LeRoy admits the second effect achieved by his
research team is a bit harder to explain.
“When you have graphene sitting on silicon
oxide, there are trapped electric charges inside the silicon oxide in some
places, and these induce some charge in the overlying graphene. You get quite a
bit of variation in the density of electrons. If graphene sits on boron
nitride, the variation is two orders of magnitude less.”
In his lab, LeRoy demonstrates the first step in
characterizing the graphene samples: He places a tiny flake of graphite on
sticky tape, folds it back on itself and peels it apart again, in a process
reminiscent of a Rorschach Test.
“You fold this in half,” he explained,
“and again, and again, until it gets thin. Graphene wants to peel off into
these layers, because the bonds between the atoms in the horizontal layer are
strong, but weak between atoms belonging to different layers. When you put this
under an optical microscope, there will be regions with one, two, three, four
or more layers. Then you just search for single-layer ones using the
microscope.”
Jiamin Xue, Philippe Jacquod and Brian LeRoy (left to right) with the scanning tunneling microscope they use to study graphene, the thinnest material on Earth. Credit: Patrick McArdle/UANews |
“It’s hard to find the sample because it’s
very, very small,” said Jiamin Xue, a doctoral student in LeRoy’s lab and
the paper’s leading author. “Once we find it, we put it between two gold
electrodes so we can measure the conductance.”
To measure the topography of the graphene surface,
the team uses a scanning tunneling microscope, which has an ultrafine tip that
can be moved around.
“We move the tip very close to the graphene,
until electrons start tunneling to it,” Xue explained. “That’s how we
can see the surface.
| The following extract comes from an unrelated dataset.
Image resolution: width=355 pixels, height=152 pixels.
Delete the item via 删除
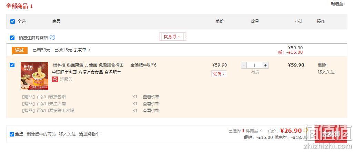coord(322,65)
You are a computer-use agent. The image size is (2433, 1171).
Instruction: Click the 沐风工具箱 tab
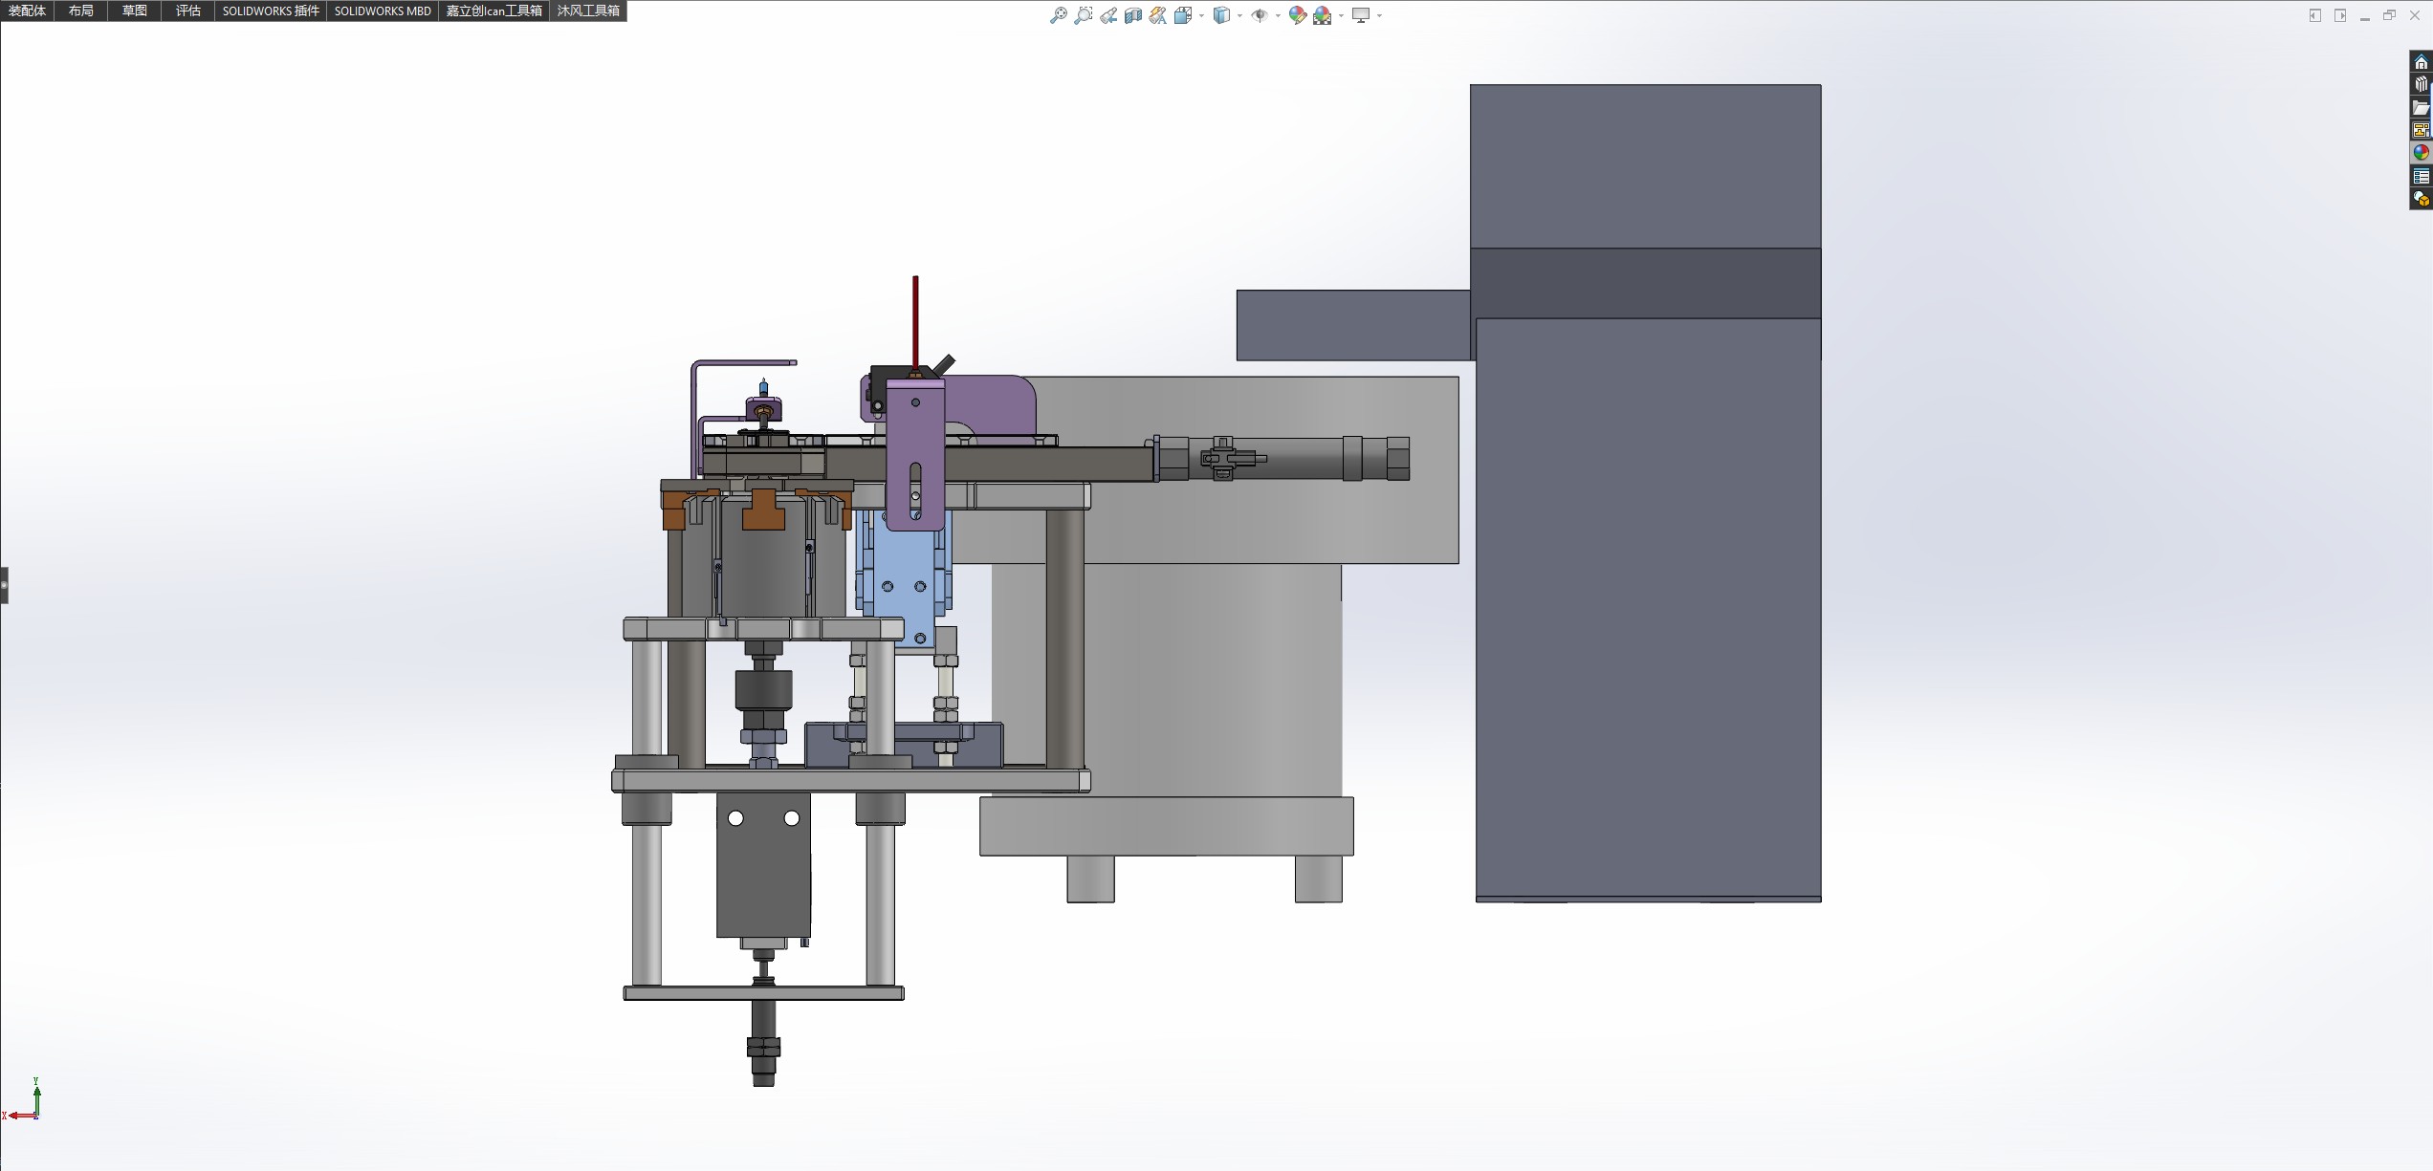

If there is a bump, the tip moves up a bit.”
For the spectroscopic measurement, Xue holds the
tip at a fixed distance above the sample. He then changes the voltage and
measures how much current flows as a function of that voltage and any given
point across the sample. This allows him to map out different energy levels
across the sample.
“You want as thin an insulator as possible,” LeRoy added.
“The initial idea was to pick something flat but insulating. Because boron
nitride essentially has the same structure as graphene, you can peel it into
layers in the same way. Therefore, we use a metal as a base, put a thin layer
of boron nitride on it and then graphene on top.”